Resilienz und Vulnerabilität
Ein wichtiger Teil der Stressforschung widmet sich der Erforschung von Resilienz und Vulnerabilität. Es fällt auf, dass Personen, die hinsichtlich ihres Armutsstatus und ihrer persönlichen Geschichte durchaus ähnlich sind, trotzdem in ihrer Reaktion auf Stress sehr verschieden sein können. Resilienz meint die Fähigkeit, nicht nur den akuten Stress zu ertragen, sondern vor allem nach einer relativ kurzen Zeit nach Beendigung der stressreichen Situation wieder zum Normalzustand zurückkehren zu können.
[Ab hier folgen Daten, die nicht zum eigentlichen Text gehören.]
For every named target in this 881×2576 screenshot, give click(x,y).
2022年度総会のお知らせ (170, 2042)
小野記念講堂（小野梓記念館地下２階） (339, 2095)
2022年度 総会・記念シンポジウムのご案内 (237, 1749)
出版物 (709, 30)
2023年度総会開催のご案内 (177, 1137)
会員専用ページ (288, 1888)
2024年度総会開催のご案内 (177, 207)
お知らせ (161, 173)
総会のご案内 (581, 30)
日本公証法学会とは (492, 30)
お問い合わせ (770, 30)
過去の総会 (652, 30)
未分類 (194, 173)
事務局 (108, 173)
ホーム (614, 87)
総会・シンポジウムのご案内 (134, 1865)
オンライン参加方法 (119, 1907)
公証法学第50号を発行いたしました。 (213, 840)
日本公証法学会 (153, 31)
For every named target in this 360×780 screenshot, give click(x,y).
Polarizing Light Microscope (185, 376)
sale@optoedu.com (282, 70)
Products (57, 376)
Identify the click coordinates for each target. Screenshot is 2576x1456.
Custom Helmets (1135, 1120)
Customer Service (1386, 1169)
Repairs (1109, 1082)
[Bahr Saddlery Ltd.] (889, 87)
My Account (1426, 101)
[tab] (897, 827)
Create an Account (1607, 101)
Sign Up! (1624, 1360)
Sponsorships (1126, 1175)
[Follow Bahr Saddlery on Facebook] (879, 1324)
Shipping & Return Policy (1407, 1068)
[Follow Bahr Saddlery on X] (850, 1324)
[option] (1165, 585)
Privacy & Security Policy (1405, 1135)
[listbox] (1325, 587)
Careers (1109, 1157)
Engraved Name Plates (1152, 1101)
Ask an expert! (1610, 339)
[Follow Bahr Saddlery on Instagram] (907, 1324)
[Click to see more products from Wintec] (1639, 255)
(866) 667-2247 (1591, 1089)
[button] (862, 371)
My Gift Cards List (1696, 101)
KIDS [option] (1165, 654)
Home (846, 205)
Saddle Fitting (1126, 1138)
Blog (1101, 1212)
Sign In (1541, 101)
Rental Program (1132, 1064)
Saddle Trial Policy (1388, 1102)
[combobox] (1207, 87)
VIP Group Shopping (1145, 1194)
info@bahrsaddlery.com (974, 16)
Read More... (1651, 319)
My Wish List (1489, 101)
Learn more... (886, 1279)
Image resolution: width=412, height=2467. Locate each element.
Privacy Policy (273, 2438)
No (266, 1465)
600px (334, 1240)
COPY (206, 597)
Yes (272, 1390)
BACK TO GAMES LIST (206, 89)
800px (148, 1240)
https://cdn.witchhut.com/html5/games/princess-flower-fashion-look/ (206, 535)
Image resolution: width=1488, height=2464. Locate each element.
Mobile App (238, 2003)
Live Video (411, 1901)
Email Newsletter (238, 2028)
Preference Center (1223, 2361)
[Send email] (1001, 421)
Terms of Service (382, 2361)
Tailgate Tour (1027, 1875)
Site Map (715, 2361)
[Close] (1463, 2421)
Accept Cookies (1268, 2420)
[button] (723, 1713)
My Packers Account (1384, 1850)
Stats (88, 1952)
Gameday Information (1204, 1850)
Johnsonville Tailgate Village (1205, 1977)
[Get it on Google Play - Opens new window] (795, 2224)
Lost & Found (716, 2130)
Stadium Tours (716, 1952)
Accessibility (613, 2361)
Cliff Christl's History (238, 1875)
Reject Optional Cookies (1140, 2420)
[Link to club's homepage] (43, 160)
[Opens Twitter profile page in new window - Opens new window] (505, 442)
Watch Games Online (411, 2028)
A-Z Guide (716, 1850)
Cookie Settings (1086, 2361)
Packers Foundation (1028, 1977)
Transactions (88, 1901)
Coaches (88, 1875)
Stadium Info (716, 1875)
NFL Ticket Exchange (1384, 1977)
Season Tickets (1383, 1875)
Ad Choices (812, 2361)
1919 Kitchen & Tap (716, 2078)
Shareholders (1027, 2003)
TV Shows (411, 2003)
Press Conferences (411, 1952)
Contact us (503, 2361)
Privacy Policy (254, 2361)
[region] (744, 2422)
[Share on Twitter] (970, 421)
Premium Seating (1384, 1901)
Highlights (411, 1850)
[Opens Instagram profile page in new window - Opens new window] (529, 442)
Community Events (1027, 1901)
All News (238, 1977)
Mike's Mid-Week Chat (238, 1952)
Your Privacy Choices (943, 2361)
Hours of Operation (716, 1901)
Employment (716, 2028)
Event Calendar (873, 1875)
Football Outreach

Resilienz meint auch, trotz widriger Umstände (etwa Armut) gedeihen zu können. Personen, die diese Fähigkeit nicht im ausreichenden Maß besitzen, bezeichnen wir als vulnerabel, und die stress-bedingten Krankheitsfolgen sind bedeutend (zB. PTSD, posttraumatic stress disorder). Resiliente Personen schaffen die Rückkehr in eine „Normalität“. Resilienz ist dabei nicht bloß eine statische „Eigenschaft“, sondern steht wiederum in enger Wechselwirkung mit gesellschaftlichen Rahmenbedingungen.